======== Text excerpt ========
The transcriptional landscape of tuberous sclerosis complex.

Tuberous sclerosis complex (TSC) is an autosomal dominant disease that causes a range of symptoms. Like BHD, it can cause benign growths in several organs including the lungs, kidney and skin. However, TSC patients can also suffer from neurological problems, including intellectual disability, and it is a leading genetic cause of autism and epilepsy. The disease is caused by mutations in the TSC1 and TSC2 genes, which are components of the mTOR pathway. Mutations in TSC1 and TSC2 cause dysregulation of mTOR signaling and this is thought to contribute to the pathophysiology of TSC (Franz et al., 2017).

Seizures in TSC patients are thought to be partly caused by cortical tubers (brain lesions with distorted cellular architectures) and these are surgically removed in TSC cases where the epilepsy is unresponsive to medication. A recent paper from Mills et al., 2017, examined the gene expression profiles of several cortical tubers from TSC patients to look for clues into the mechanisms that underlie the neuropathology of the disease. The authors measured levels of RNA in cortical tubers from TSC patients (10 surgically removed and 2 autopsied) and cortical samples from age-matched controls who died from unrelated illnesses. Excitingly, the authors simultaneously measured both the protein-coding RNA and non-coding small RNAs (RNA that is not translated but regulates gene expression) using RNA Seq, to produce the first parallel coding and non-coding transcriptome analysis for TSC.

Mills et al. found 438 protein-encoding genes were differentially expressed in cortical tubers (measured by fold change); 269 over-expressed and 169 under-expressed. The authors noted that many of the more highly-transcribed genes were associated with the adaptive and innate immune responses including genes coding for the complement system. This is consistent with other studies that have implicated inflammation genes and the inflammatory response in the pathophysiology of TSC and that have made an association between the activation of the complement system and seizures (Vezanni et al., 2013). Interestingly, no significant differences in gene expression were observed between patients with TSC1 (4 samples) and TSC2 (8 samples) mutations. However, since the analysis was performed on a mixed population of cells, in both the TSC and control samples, it does not reveal which cell types within the tubers are driving these changes. Therefore, the investigators next looked to see which of the differentially expressed genes were exclusive to certain cell types of the cortex. By examining the 269 more highly-transcribed genes in healthy human cortex, it was found that 23 were exclusive to microglia, 3 to oligodendrocytes, 5 to neurons and 8 to astrocytes. The 32 genes that were specific to the astrocytes and microglia were components of the complement system, which is consistent with the role of these cells in neuroinflammation. The study did not report any RNA-seq comparisons between the different cell types of TSC and controls samples, which would have considerably raised the resolution of this analysis.
======== Supplied entries ========
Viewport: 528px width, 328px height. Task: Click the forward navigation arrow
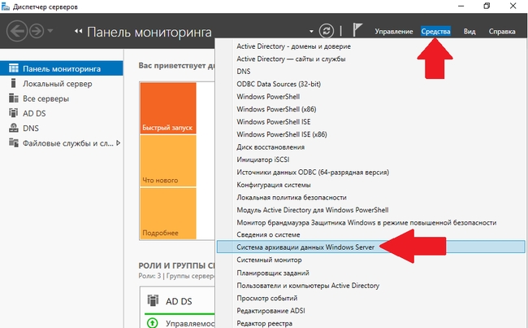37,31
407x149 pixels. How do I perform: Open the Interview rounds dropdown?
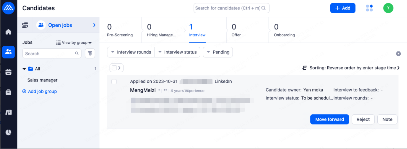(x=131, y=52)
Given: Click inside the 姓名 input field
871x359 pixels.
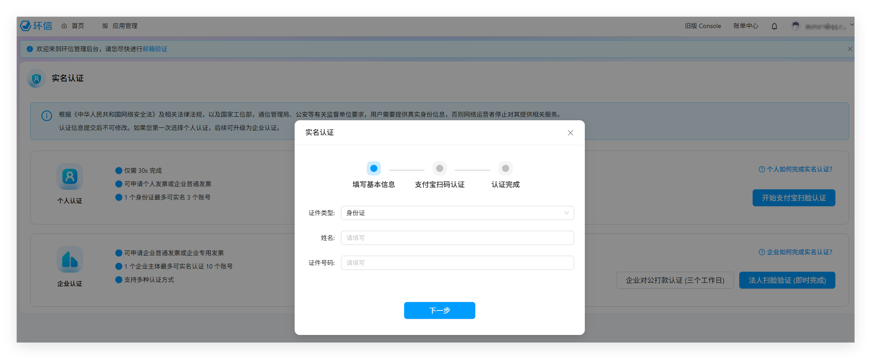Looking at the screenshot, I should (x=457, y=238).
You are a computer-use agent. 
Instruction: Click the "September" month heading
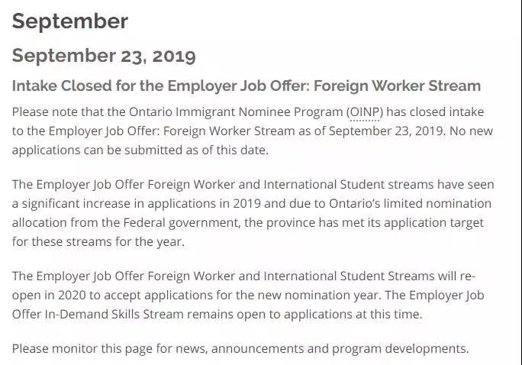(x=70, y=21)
========
======== Supplied entries ========
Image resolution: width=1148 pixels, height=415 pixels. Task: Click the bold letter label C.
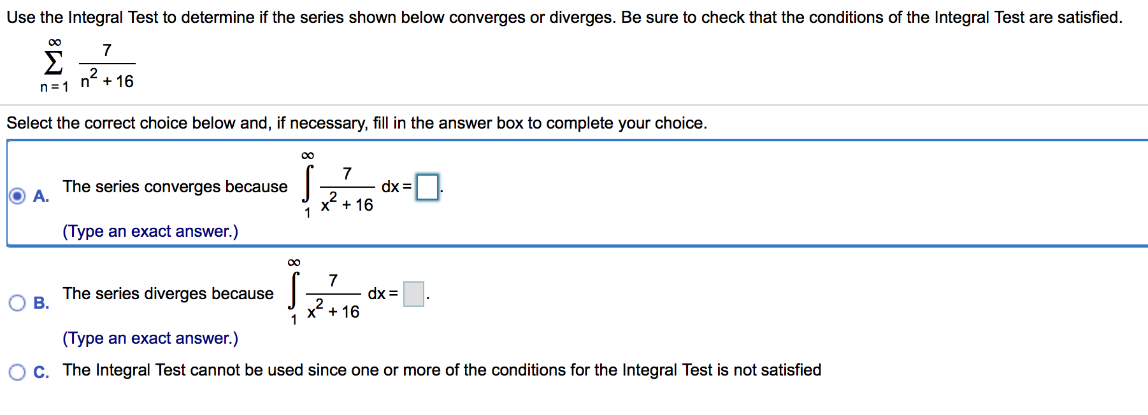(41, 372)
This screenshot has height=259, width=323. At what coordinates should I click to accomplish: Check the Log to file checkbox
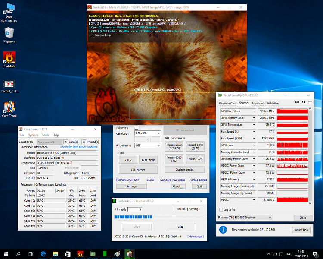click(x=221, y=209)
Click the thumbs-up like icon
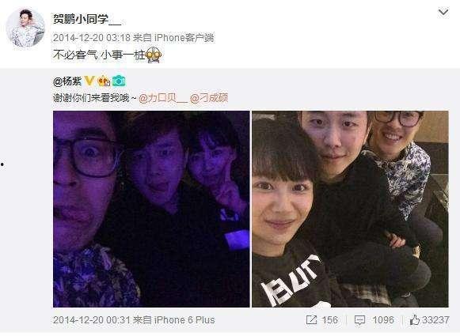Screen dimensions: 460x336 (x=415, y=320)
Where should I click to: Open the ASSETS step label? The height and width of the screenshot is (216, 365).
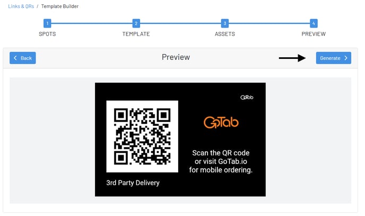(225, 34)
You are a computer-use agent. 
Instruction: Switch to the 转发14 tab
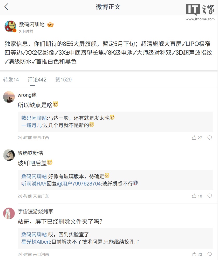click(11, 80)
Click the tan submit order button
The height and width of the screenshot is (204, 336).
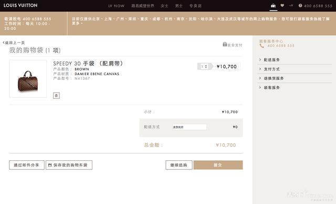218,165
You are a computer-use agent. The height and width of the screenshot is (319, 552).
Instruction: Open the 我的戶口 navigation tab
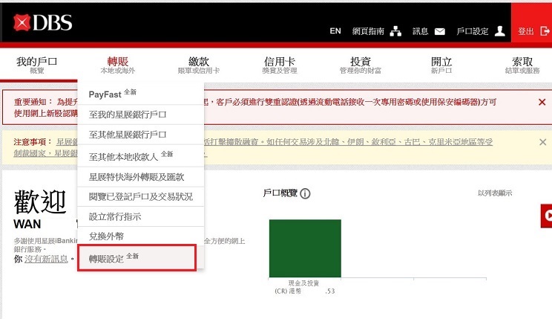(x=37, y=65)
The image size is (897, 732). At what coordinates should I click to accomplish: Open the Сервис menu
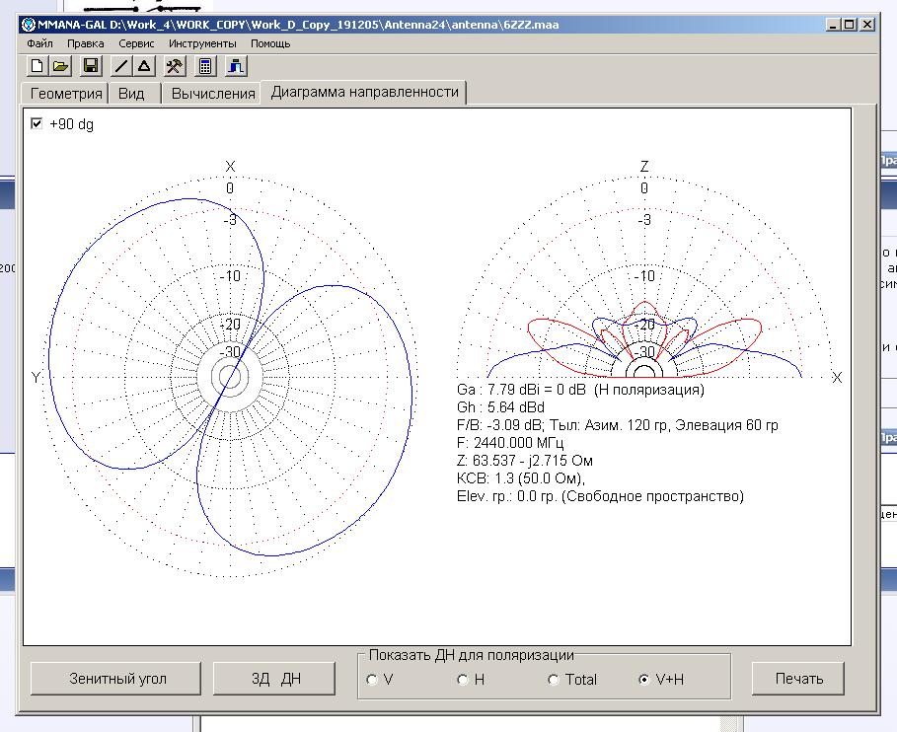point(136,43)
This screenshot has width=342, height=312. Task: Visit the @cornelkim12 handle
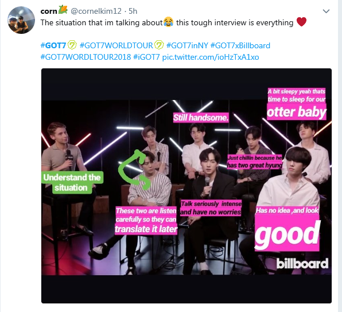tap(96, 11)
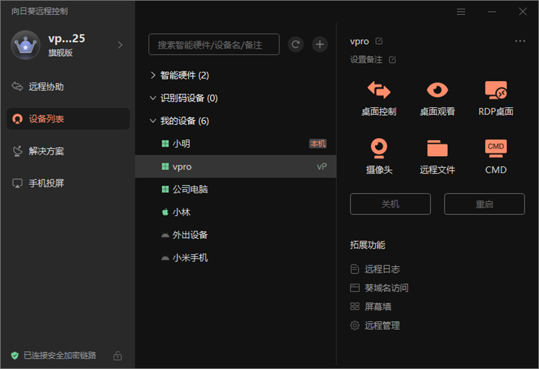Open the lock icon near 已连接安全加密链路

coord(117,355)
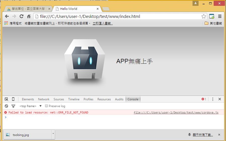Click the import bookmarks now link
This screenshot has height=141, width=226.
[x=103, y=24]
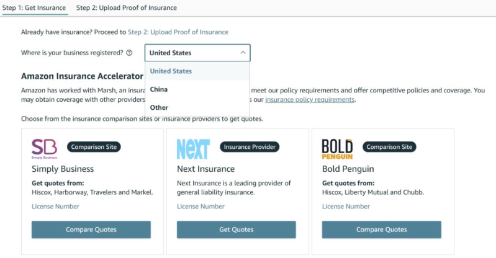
========
======== Supplied entries ========
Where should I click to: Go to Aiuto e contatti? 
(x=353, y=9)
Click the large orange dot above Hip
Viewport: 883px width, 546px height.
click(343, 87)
========
- Exercise objective: Write out the part of the text on tuberous sclerosis complex that opens with the words containing "Tuberous sclerosis complex (TSC)" and closes with "et al., 2017).", copying it word for word. The entries come from a source separate from the text on tuberous sclerosis complex.

- Written solution:
Tuberous sclerosis complex (TSC) is an autosomal dominant disease that causes a range of symptoms. Like BHD, it can cause benign growths in several organs including the lungs, kidney and skin. However, TSC patients can also suffer from neurological problems, including intellectual disability, and it is a leading genetic cause of autism and epilepsy. The disease is caused by mutations in the TSC1 and TSC2 genes, which are components of the mTOR pathway. Mutations in TSC1 and TSC2 cause dysregulation of mTOR signaling and this is thought to contribute to the pathophysiology of TSC (Franz et al., 2017).